» **Passage provided**
# Rouen riverside Aire



## whistlinggypsy (May 1, 2005)

At Rouen can anyone tell if they have completed the bridge repairs on the Quai Saint-Sever and Quai Jean-Moulin and allowing overnighting of camping cars.

Thanks

Bob


----------



## vicdicdoc (May 14, 2005)

Dunno . . we go to the Aire opposite the Jumieges Abbey just past Duclair, [follow the river a couple of 'U' bends- about 5 or 6 miles from Rouen] . . . Nothing special- Its in the database
http://www.motorhomefacts.com/modules.php?name=Campsites&op=display_results&csid=503


----------



## Telbell (May 1, 2005)

As I understand from a friend who visits her mother regularly at Evreux, and goes via Rouen, the repairs will take another two weeks


----------



## whistlinggypsy (May 1, 2005)

> As I understand from a friend who visits her mother regularly at Evreux, and goes via Rouen, the repairs will take another two weeks


Cheers Vic, but we prefer Rouen Quai side, and thanks Telbell tha's just what we wanted to hear, will not need it until after the new year so just hope they still allow parking for camping car when their finished.

» **Task instructions**
1) In the Rouen riverside aire thread, how much longer did Telbell say the bridge repairs would take?
2) Pick up the Rouen riverside aire thread after its last post and continue it.
The lines after this are separate material, unrelated to the Rouen riverside aire thread.

» **Data segment**
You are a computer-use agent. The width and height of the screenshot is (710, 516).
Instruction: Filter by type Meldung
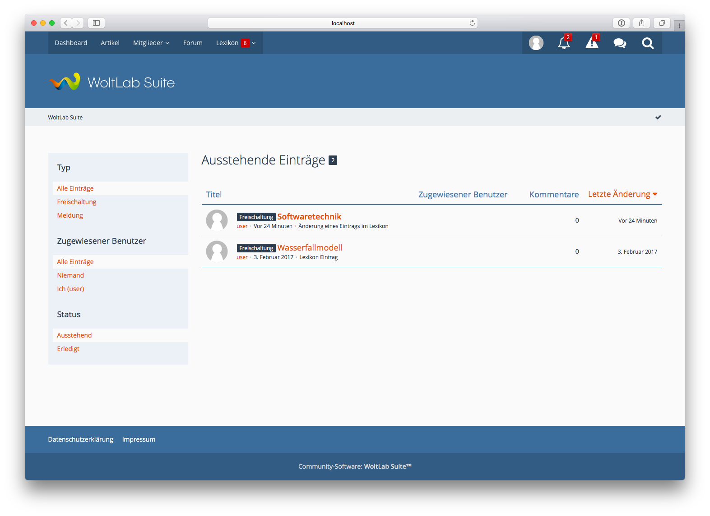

» **Responses for each task**
1) Another two weeks.

2)
Bob


----------



## alshymer (Nov 4, 2007)

*Rouen Parking*

Hi
Could someone give me a GPS for this spot?
I like Rouen, but have never found anywhere to stop.
Regards
Alshymer


----------



## peejay (May 10, 2005)

*Re: Rouen Parking*



alshymer said:


> Hi
> Could someone give me a GPS for this spot?
> I like Rouen, but have never found anywhere to stop.
> Regards
> Alshymer


Its all here....

http://www.motorhomefacts.com/modules.php?name=Campsites&op=display_results&csid=2559

Pete


----------



## MIKEJ (Apr 10, 2006)

*Re: Rouen Parking*



peejay said:


> alshymer said:
> 
> 
> > Hi
> ...


Looks nice-is it easy to access the aire?


----------



## peejay (May 10, 2005)

> Looks nice-is it easy to access the aire?


If you look at the streetview from the database entry you can see the entrance sliproad down to the parking area.

If you are turning left off Quai Jean Moulin across incoming traffic to the sliproad then it can take a while in peak periods to get a safe gap in the traffic. Otherwise, no problems that we can remember.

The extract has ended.